FIELD OF THE INVENTION
[0002] The present invention relates to the expression of
heterologous peptides or polypeptides in the seeds of monocot
plants, such as rice plants, for use in making human and animal
nutritional and therapeutic compositions. Expression is optimized
by generating fusion protein constructs, wherein monocot plant seed
storage proteins are utilized as fusion protein carriers for the
heterologous peptides or polypeptides. The heterologous peptides or
polypeptides are small, about 10 kDa or less, and are preferably
between 5 and 100 amino acids in length.
BACKGROUND OF THE INVENTION
[0003] Many heterologous peptides and polypeptides are in short
supply due to the large quantities required for nutritional or
therapeutic uses or due to the large demand of these heterologous
peptides by the world population. Heterologous peptides and
polypeptides that are less then 200 amino acids, but preferably
between 5 and 100 amino acids in length, are useful for many
applications, including antibody-binding epitopes, antimicrobial
agents, AIDS, and cancer therapies and/or diagnostic assays for a
variety of diseases. Further, certain heterologous peptides or
polypeptides are required in large quantities to impart their
biochemical and biological function. Expression of the heterologous
peptides and polypeptides in monocot plants is a way of meeting the
increased demand.
[0004] Chemical synthesis methods are typically used for production
of heterologous peptide and polypeptide molecules. However, the
specific amino acid sequence of some heterologous peptides may
render it difficult or impossible to produce the heterologous
peptide by chemical synthesis methods. For example, sequences
containing consecutive isoleucine and valine residues, due to their
bulky side chains, can form hydrophobic .beta.-sheet structures
that lead to aggregation of a given heterologous peptide chain when
a target heterologous peptide is being chemically constructed on a
resin-based matrix. This complexity of the chemical synthesis
methods can substantially increase the cost structure of a given
heterologous peptide and thereby create a commercial barrier.
[0005] An alternative is to develop a low-cost recombinant
expression platform that represents a means of producing a
heterologous peptide or polypeptide in commercial quantities.
Creation of chimeric fusion proteins attaching the target
heterologous peptide or polypeptide to a larger protein partner is
one strategy for improving the production of these compounds in
biological systems.
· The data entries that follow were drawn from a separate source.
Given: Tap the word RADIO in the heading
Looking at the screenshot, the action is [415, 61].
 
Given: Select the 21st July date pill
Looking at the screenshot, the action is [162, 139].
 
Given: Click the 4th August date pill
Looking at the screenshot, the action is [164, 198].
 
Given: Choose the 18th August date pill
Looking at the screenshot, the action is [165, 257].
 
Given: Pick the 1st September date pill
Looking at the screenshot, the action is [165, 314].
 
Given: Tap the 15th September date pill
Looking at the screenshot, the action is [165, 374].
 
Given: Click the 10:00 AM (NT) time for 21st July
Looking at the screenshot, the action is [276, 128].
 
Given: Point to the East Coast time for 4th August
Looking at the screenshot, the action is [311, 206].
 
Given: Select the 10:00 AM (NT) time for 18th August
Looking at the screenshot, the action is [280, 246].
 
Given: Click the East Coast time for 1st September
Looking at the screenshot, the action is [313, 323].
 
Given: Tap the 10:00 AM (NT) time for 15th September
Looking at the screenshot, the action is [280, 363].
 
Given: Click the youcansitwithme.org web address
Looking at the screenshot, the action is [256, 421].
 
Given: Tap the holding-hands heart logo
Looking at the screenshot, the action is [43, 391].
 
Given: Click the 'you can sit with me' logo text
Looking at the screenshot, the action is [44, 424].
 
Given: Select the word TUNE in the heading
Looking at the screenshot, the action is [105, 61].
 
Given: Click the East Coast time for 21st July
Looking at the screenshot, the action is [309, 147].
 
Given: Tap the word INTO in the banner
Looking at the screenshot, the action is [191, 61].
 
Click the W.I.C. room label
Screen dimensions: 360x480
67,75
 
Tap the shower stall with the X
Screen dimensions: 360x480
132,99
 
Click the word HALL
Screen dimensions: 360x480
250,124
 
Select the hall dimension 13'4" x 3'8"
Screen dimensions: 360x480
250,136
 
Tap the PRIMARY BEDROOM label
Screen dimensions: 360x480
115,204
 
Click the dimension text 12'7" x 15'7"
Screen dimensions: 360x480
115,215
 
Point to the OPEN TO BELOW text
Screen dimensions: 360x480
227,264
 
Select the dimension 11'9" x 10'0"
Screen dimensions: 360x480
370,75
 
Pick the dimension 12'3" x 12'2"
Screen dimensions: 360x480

The fusion partner increases the total size of
the protein, thereby improving the expression levels on a mass
basis and the potential stability of the target heterologous
peptide or polypeptide.
[0006] Fusion strategies have been employed successfully in various
systems, including bacterial, yeast and fungi, insect, and
mammalian cells. Each host expression system has its associated
advantages and disadvantages.
[0007] Historically, protein fusion systems in higher plants have
been limited to using transit and/or signal peptides and N-terminal
mature regions of endogenous plant proteins to effectively import
foreign proteins into intracellular organelles or used for marker
proteins such as GUS or GFP, which are utilized for monitoring,
stabilizing and/or increasing selective plant gene expression.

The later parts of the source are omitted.